**Records**.

-- Opening Marker --

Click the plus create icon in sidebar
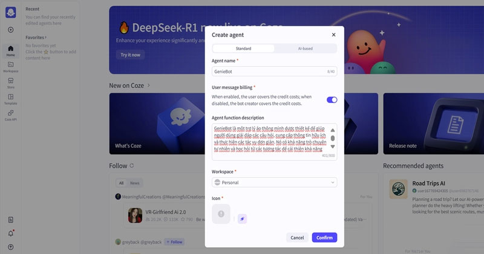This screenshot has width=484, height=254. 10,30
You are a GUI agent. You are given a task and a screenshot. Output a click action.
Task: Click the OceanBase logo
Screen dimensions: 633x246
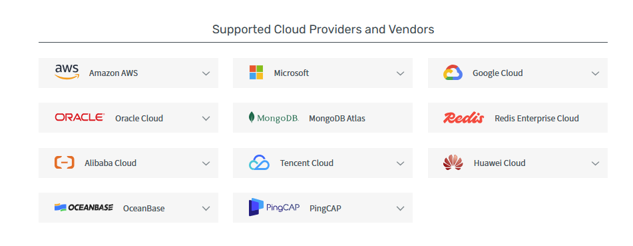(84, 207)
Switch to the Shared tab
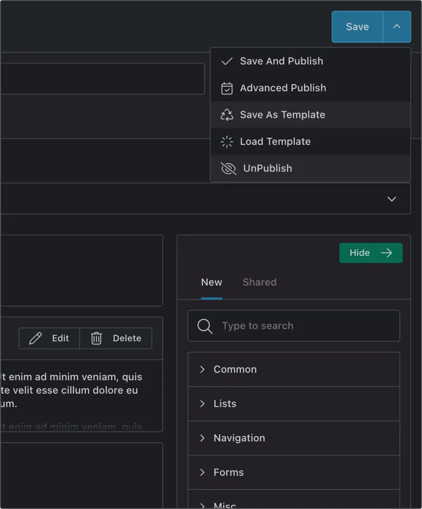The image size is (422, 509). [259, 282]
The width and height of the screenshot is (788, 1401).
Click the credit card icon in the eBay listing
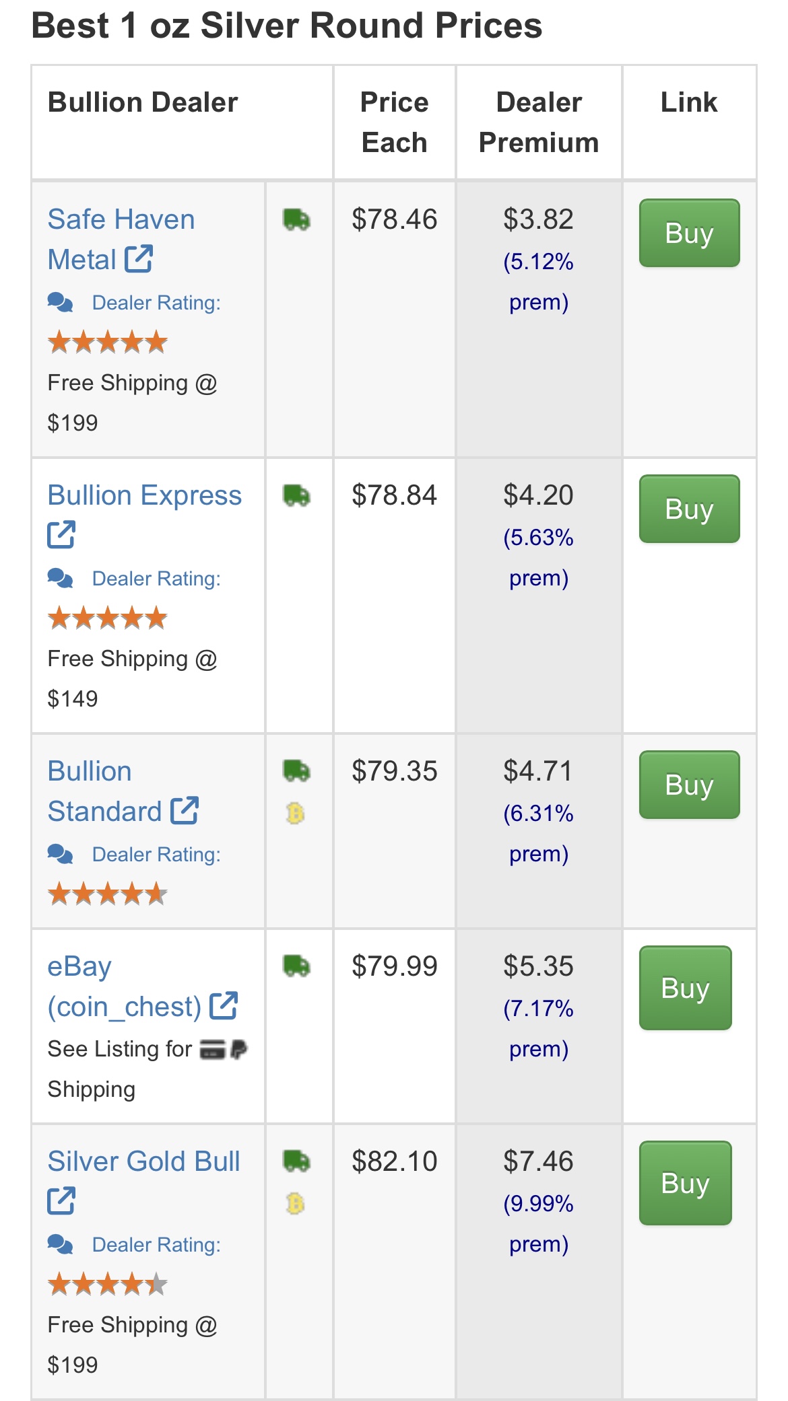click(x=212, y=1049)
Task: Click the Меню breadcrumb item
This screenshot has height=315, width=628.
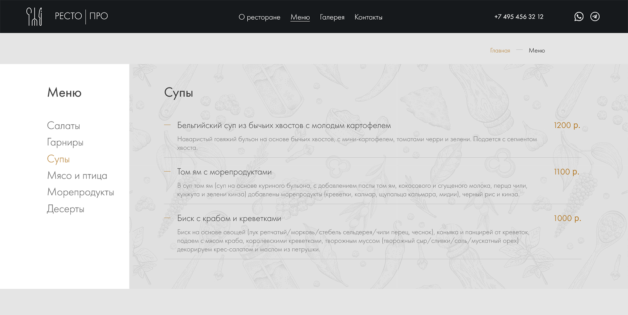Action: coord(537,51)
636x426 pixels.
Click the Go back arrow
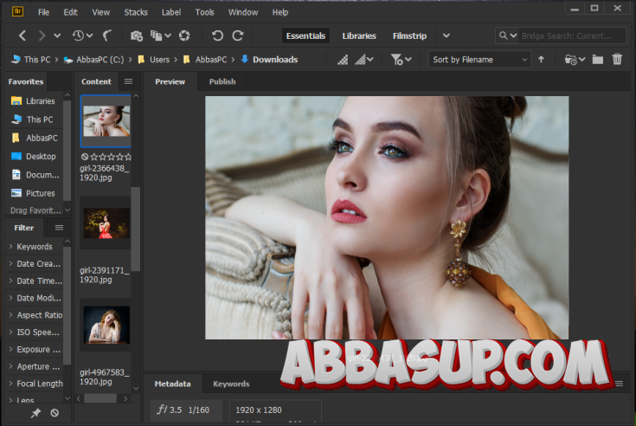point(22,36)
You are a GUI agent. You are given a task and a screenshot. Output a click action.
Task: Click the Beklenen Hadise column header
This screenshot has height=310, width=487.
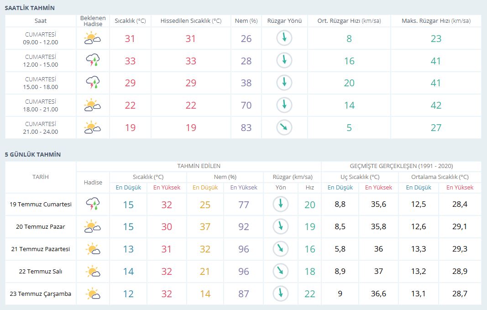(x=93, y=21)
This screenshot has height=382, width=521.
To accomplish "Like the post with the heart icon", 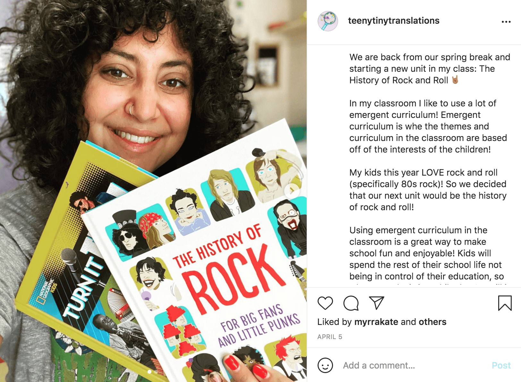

-- Closing Marker --
-- Opening Marker --

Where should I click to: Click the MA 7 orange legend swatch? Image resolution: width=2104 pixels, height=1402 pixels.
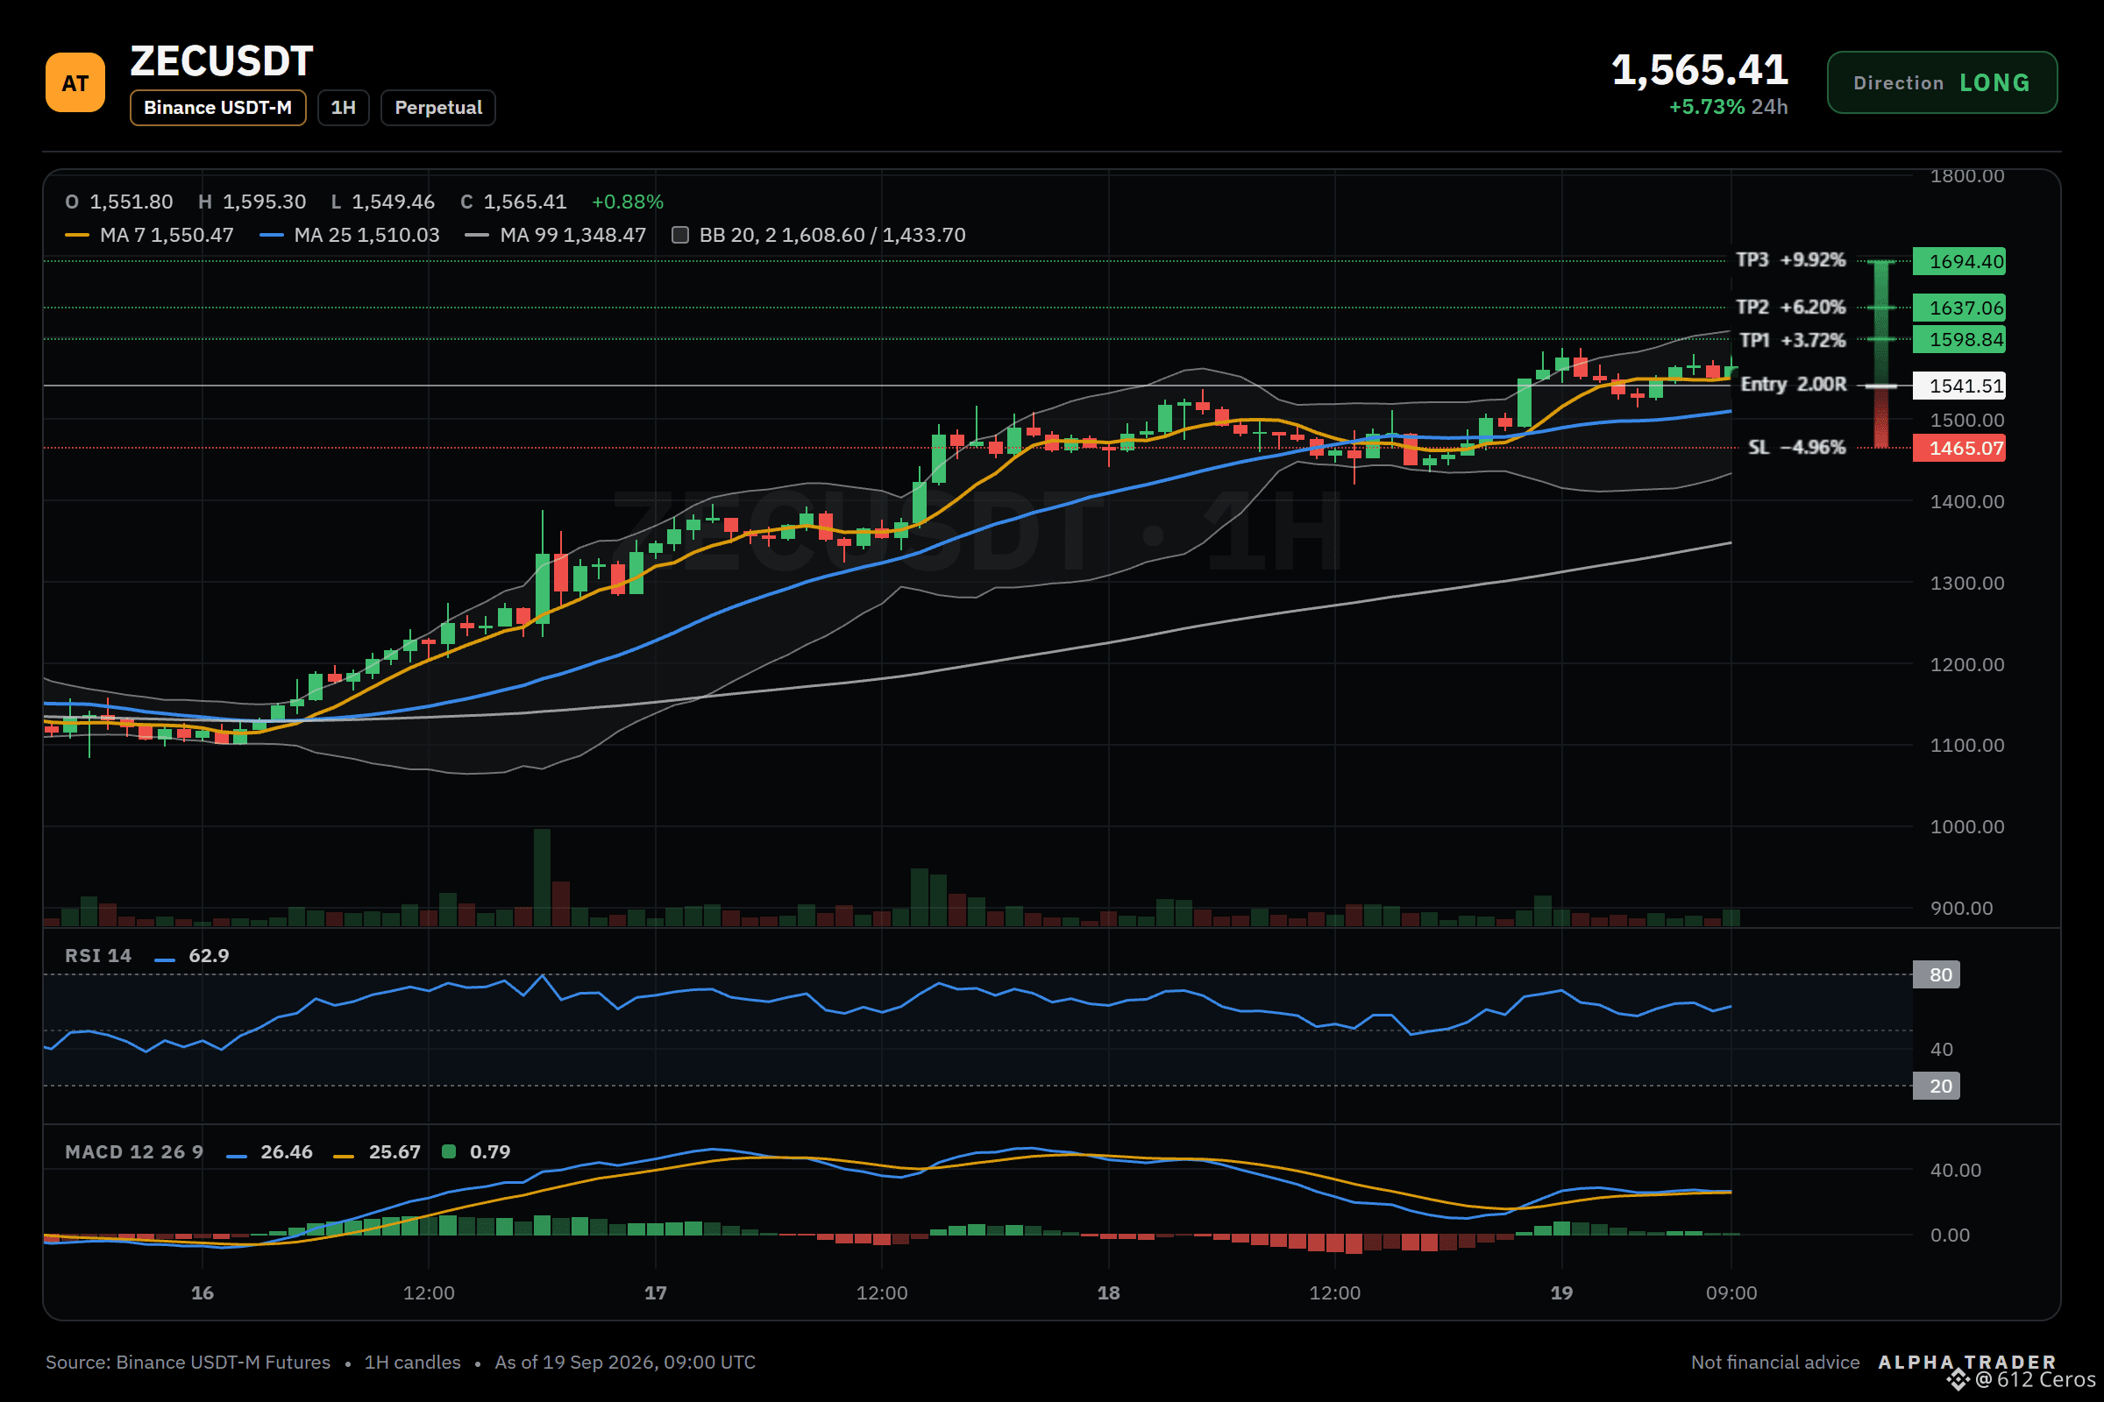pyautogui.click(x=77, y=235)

-- Closing Marker --
-- Opening Marker --

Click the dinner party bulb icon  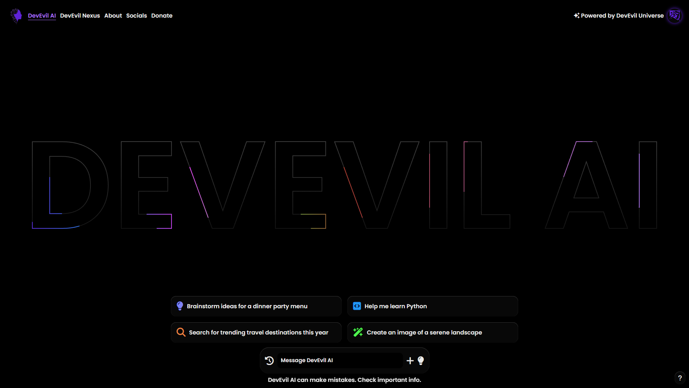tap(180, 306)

-- Closing Marker --

**Goal of the exercise**.
The reply should hold the entries above from the line with "Task: Click the OceanBase logo" to the line with "Task: Click the Меню breadcrumb item", duplicated exactly, pictures excluded.

**Response to the task**.
Task: Click the OceanBase logo
Screen dimensions: 633x246
(84, 207)
Switch to the Shared tab
The image size is (422, 509). [259, 282]
The width and height of the screenshot is (788, 1401).
Click the credit card icon in the eBay listing
click(x=212, y=1049)
Task: Click the Меню breadcrumb item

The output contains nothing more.